Духовные драмы епископства

Папе Иоанну Павлу II было некогда вести с епископатом дискуссию о коллегиальности Второго Ватиканского собора. Он стремился к централизации назначений епископов с педантичностью, не имеющей аналогов в истории католичества, зачастую предназначенной только для того, чтобы опровергнуть ожидания местного диоцеза. Периодически ему встречались достойные соперники, особенно в Швейцарии. С 1988 года в тихих швейцарских долинах Гризона (Граубюндена), спустя долгое время после первых проблесков религиозной терпимости в разгар конфликтов Реформации (см. с. 697–698) разыгралась неожиданная драма духовного свойства, главным действующим лицом которой стал новый епископ диоцеза Кур. Согласно многовековой традиции, право выбора принадлежало соборному духовенству Кура, но папа не верил, что швейцарцы способны выбрать убежденного католика; он отправил собственного воинственного и ультраконсервативного кандидата Вольфганга Хааса «помочь» прежнему епископу подготовить преемника к исполнению обязанностей. Жители Кура не стерпели этого. Прибыв на свое посвящение в сан, «помощник» прежнего епископа застал у собора толпы верующих, которые лежали, вытянувшись во весь рост, и преграждали вход в собор. Хаасу и его высокопоставленным гостям, в том числе князю Лихтенштейна, пришлось перебираться через простертых прихожан, чтобы присутствовать на весьма негромкой церемонии. Этим дело не закончилось. Матери отказывались отправлять своих детей на конфирмацию к папскому епископу. Церковные колокола протестующе звонили, когда епископ Хаас сменил прежнего епископа и назначил своих иерархов, муниципалитет даже отказывался выдать ему ключи от его дворца. Наконец папа нехотя сдался и сменил нежеланного прелата, которому, чтобы сохранить лицо, отвели специально учрежденный архиепископский престол в крохотном Лихтенштейне. Добрые жители княжества невысоко оценили Хааса.[1941]

Папа против культурной революции

Аспектами культурной революции 60-х годов ХХ века, доставлявшими папе особенно много беспокойства, были откровенная пропаганда половых отношений и стремление поставить под сомнение традиционные гендерные роли.
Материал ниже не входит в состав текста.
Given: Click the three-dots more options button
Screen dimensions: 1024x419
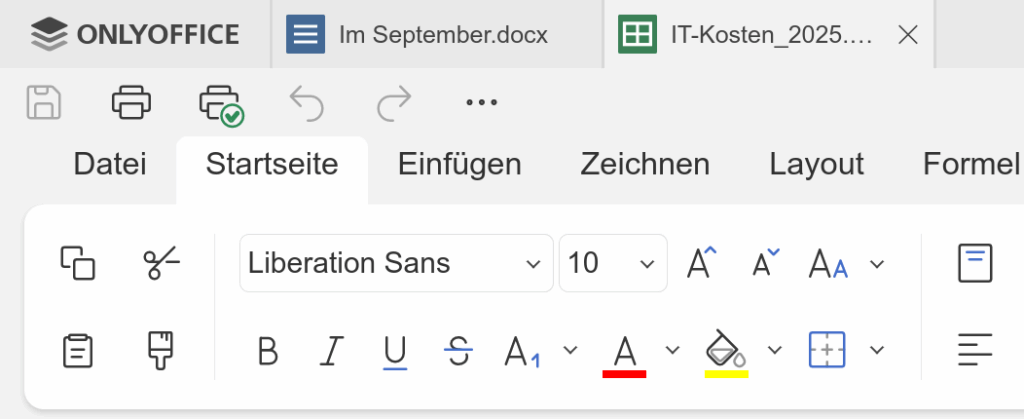Looking at the screenshot, I should (482, 102).
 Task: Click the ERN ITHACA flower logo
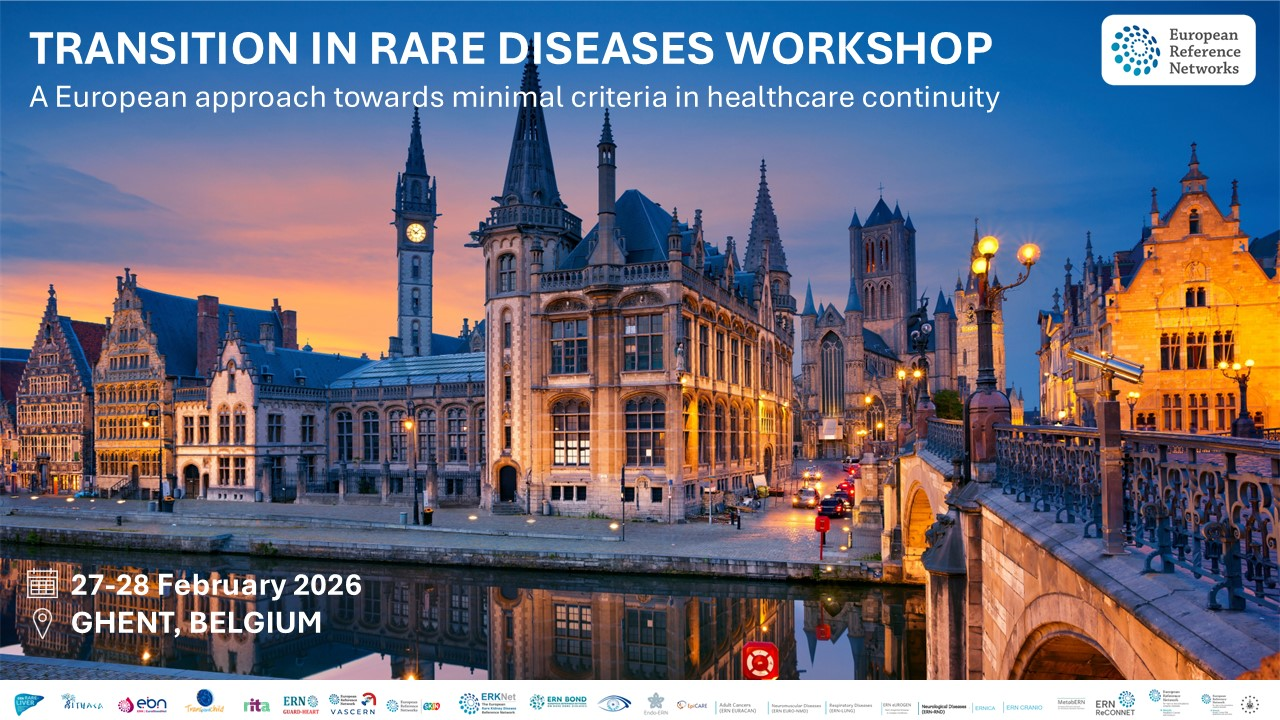tap(83, 700)
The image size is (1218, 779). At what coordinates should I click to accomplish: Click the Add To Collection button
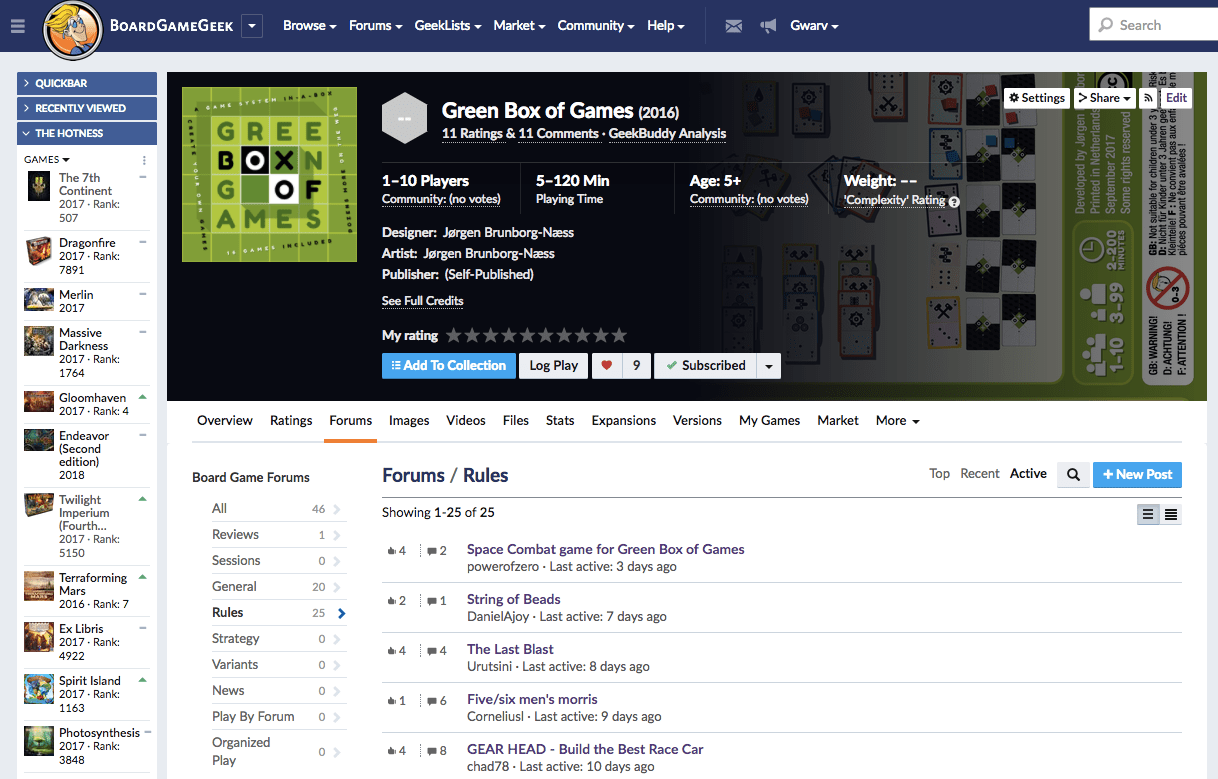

К целому спектру позиций он приклеил общий броский ярлык «культура смерти» и был гораздо более последовательным, нежели большинство американских сторонников евангелизма, в страстном желании защитить человеческую жизнь. Наряду с категорическим отрицанием абортов, которое разделяли сторонники евангеличества, он был яростным противником смертной казни преступников, которую так часто приводили в исполнение в США, и смутил президента Джорджа У. Буша суровым осуждением возобновившегося вторжения американских войск в Ирак во время второй войны в Персидском заливе. С точки зрения папы, видное место в культуре смерти занимали искусственные методы контрацепции. О пересмотре запрета, наложенного Павлом VI, даже не заходила речь, хотя стало ясно, что использование презервативов – один из наиболее эффективных способов сдержать распространение СПИДа во всем мире.[1942]

Тем не менее постоянство (во зло или во благо) Иоанна Павла II в этих вопросах оставило Ватикан без поддержки, когда возникла одна из самых болезненных проблем – сексуальное насилие священников над детьми и молодежью. Плохо было уже то, что мир узнал, какие масштабы приняло явление на памяти живущего поколения: еще хуже оказались свидетельства того, что на протяжении своей истории Церковь скрывала подобные случаи и преследовала тех, кто осмеливался роптать, – в сущности, это отношение осталось неизменным с 90-х годов ХХ века. Проблема возникла не только ввиду стремления занимать оборонительную позицию, свойственного всем крупным учреждениям. Она была наследием образа, складывавшегося веками, – образа священника, который объективно отличается от других людей уже одним тем, что посвящен в сан. Отсюда было недалеко до позиции, предполагавшей применение иных нравственных стандартов по отношению к столь особым людям.[1943]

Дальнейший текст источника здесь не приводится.